Every big Australian backyard should have a mulberry tree not only because they provide delicious berries but they also provide excellent shade. Their juicy crimson black, red or white fruit is rarely sold in mainstream supermarkets because it does not keep for long after being picked. Trees are fast growing and can grow up to 10m tall and 10m wide, depending on the variety, but the size can be controlled by regular pruning or growing trees as espaliers. Dwarf varieties are also available and can be kept to about 3m if pruned immediately after fruiting. Mulberry trees are a fast growing tree when young which makes them an ideal choice for a new garden.
If you have ever wondered how to grow mulberries in Perth then look no further. A relatively simple berry to grow there are a few tricks to successfully growing mulberries in Perth, Western Australia but get these right and you will be laughing.

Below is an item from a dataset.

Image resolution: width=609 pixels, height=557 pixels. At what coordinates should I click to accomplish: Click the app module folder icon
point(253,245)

Mulberry growing conditions:
Although trees prefer rich, well-drained soil, they cope well in our dry climate but do not like strong coastal winds. For a good thick crop of mulberries make sure they get plenty of water in the weeks leading into bud burst (when the plant first comes into leaf) and through summer to ensure full, juicy berries. While mulberries grow in part shade they do perform best when planted in full-sun locations. Plants sold in nurseries are usually self pollinating but seedling grown plants are usually male or female. Female plants will fruit, as long as there is another plant to pollinate it. Male plants do not produce fruit. Fruit will not ripen after it is picked so therefore should be picked fully ripe.

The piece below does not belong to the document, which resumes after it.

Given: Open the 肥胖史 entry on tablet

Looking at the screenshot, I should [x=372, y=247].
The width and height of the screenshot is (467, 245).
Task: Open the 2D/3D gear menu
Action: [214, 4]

Trees grown for late spring and summer fruit are the black mulberry, the red American mulberry, and the white-fruited forms Shahtoot and Mulberry alba. The two most popular black-fruited varieties are English Black, which is the biggest tree ans suited to cold climates, and Hicks Fancy, which is a smaller tree that needs annual pruning because fruit is produced on new season’s growth. The Shahtoot mulberry grows from 5-7m tall and has deservedly become one of the most popular varieties. It has 5-10cm long fruit with clusters and comes with either red or white fruits which have a sweet apricot flavour. The weeping mulberry is grown as a feature tree and is a standard grafted at about 2m. The weeping branches have heart-shaped leaves and will cascade to the ground or can be cut higher so the trunk is visible. The small fruits are edible but a bit dry. They are well suited for muffins and cakes.
Storing mulberries at home:
Store mulberries in the fridge for up to two days. Place the mulberries on a flat surface or a plate lined with paper towel and cover with plastic wrap. Only wash them when you’re ready to eat as washing them before they go in the fridge will cause them to go mushy. You can also freeze mulberries which is a better option to make them last longer.
How to freeze mulberries:
Mulberries are only in season for a few weeks in late spring and early summer so freezing them is a great option to enjoy the for a longer amount of time during the year.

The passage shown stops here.